Olivier Croteau, Le Nouvelliste

À en juger par les ovations prolongées en fin de soirée, nous pouvons assurément valider la fierté de Maestro Lacombe et la partager. Sa version concert de l'opéra La Traviata était grandiose.

Grandiose, mais dans une simplicité tout à l'honneur du chef qui, année après année, réussit à démocratiser la musique symphonique sans en compromettre la rigueur et la qualité.

Samedi, il s'est adressé au public avec une aise et un naturel confirmant la complicité développée avec celui-ci, pour exprimer à quel point ce dernier rendez-vous de la saison 2015-2016 était spécial pour lui.

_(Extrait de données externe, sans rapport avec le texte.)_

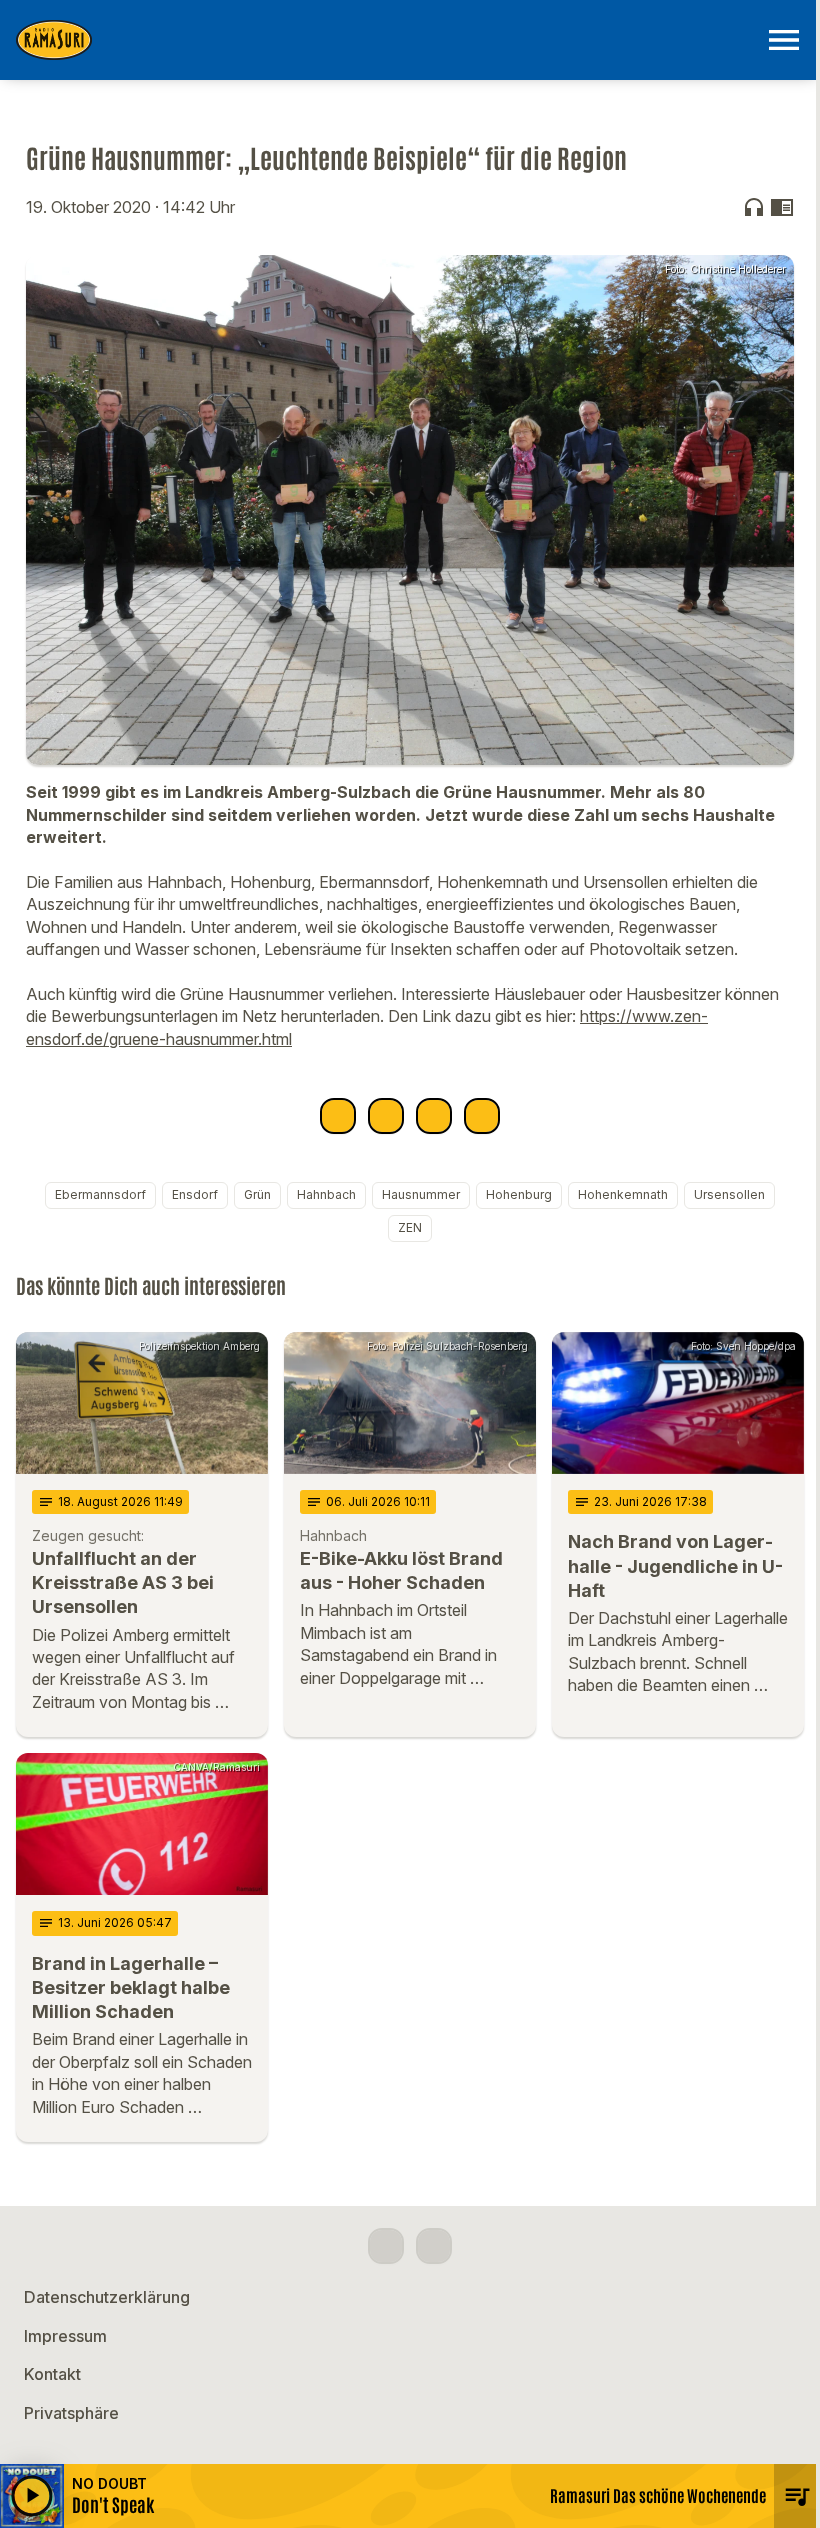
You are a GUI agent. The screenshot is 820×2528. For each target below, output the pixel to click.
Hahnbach (326, 1194)
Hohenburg (519, 1194)
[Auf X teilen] (386, 1116)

Spécial parce qu'il clôturait sa 10e saison à la direction de l'orchestre, spécial aussi parce que qu'il marquait le dernier concert de deux musiciens, la harpiste Caroline Lizotte et le trompettiste solo André Godbout, chaudement remerciés pour leurs loyaux services. André Godbout, coordonnateur du programme musique-études de l'Académie Les Estacades, était membre de l'OSTR depuis sa fondation en 1978.

Enfin, Maestro Lacombe a rappelé son amour de l'opéra lorsqu'il a insisté sur sa fierté devant ce qu'il allait présenter samedi soir, un concert qui, selon lui, n'aurait rien à envier à ceux des capitales internationales - et on sait que Jacques Lacombe en a dirigé un peu partout dans le monde.

Il a par la suite remercié la soliste tenant le rôle principal, Lyne Fortin, de s'être présentée samedi malgré la bronchite qui l'affligeait. Il a même usé d'un peu d'humour en insinuant un parallèle entre la bronchite de Lyne Fortin et la tuberculose de son personnage, Violetta...

La soprano originaire de l'Islet-sur-Mer a été impeccable dans l'incarnation du mélange de force et de vulnérabilité de la courtisane qu'elle a interprétée samedi. Sa voix était magnifique malgré son infection bronchique, et sa présence sur scène juste, convaincante et attachante. 

Comme les autres solistes invités, elle a évité le piège du surjeu ou de l'intensité caricaturale émanant parfois de l'opéra traditionnel. La mise en scène très sobre a permis de mettre en valeur l'oeuvre musicale, et le recours au surtitrage en français, sur un écran au-dessus de la scène, a facilité la compréhension du scénario chanté en italien. 

Les connaisseurs et les puristes en général trouveraient peut-être superflu cet ajout didactique, mais à mon avis, ce surtitrage dans la langue majoritairement parlée et comprise par le public s'inscrit dans la démocratisation d'une musique longtemps associée à l'élite.

Si l'on veut renouveler le public des salles de concert, il faut se permettre d'évoluer vers la simplification (facilitante et non réductrice), tout en ne négligeant pas l'excellence du produit proposé. C'est ce que réussit à faire Jacques Lacombe, qui a aussi invité le public à applaudir selon son inspiration, en faisant référence aux malaises quant à l'étiquette prescrite dans les salles de concert.

L'orchestre s'est révélé superbe dans la subtilité de son mariage avec les airs, récitatifs, duos et choeurs chantés. Dans un contexte d'opéra, l'orchestre doit en quelque sorte respirer avec les chanteurs, devenir leur prolongement, leur complément. Le défi a été brillamment relevé par des musiciens attentifs et minutieux.

Le talent de Lyne Fortin a été solidement appuyé par celui du ténor terre-neuvien Adam Luther, qui a interprété un Alfredo crédible. Quelle belle voix! Au coeur du trio de personnages dits principaux, le duo d'amoureux était accompagné du baryton ontarien James Westman dans le rôle bien soutenu du père d'Alfredo, Giorgio Germont. 

Le ténor trifluvien Frédéric Larochelle-Martin, la soprano Geneviève Lenoir et le baryton-basse Guillaume St-Cyr se sont partagé les autres rôles de cette version de La Traviata acclamée de longues minutes par le public enthousiaste d'une salle J.-Antonio-Thompson comble. Le travail du choeur de l'OSTR, dirigé par Raymond Perrin, mérite aussi d'être souligné.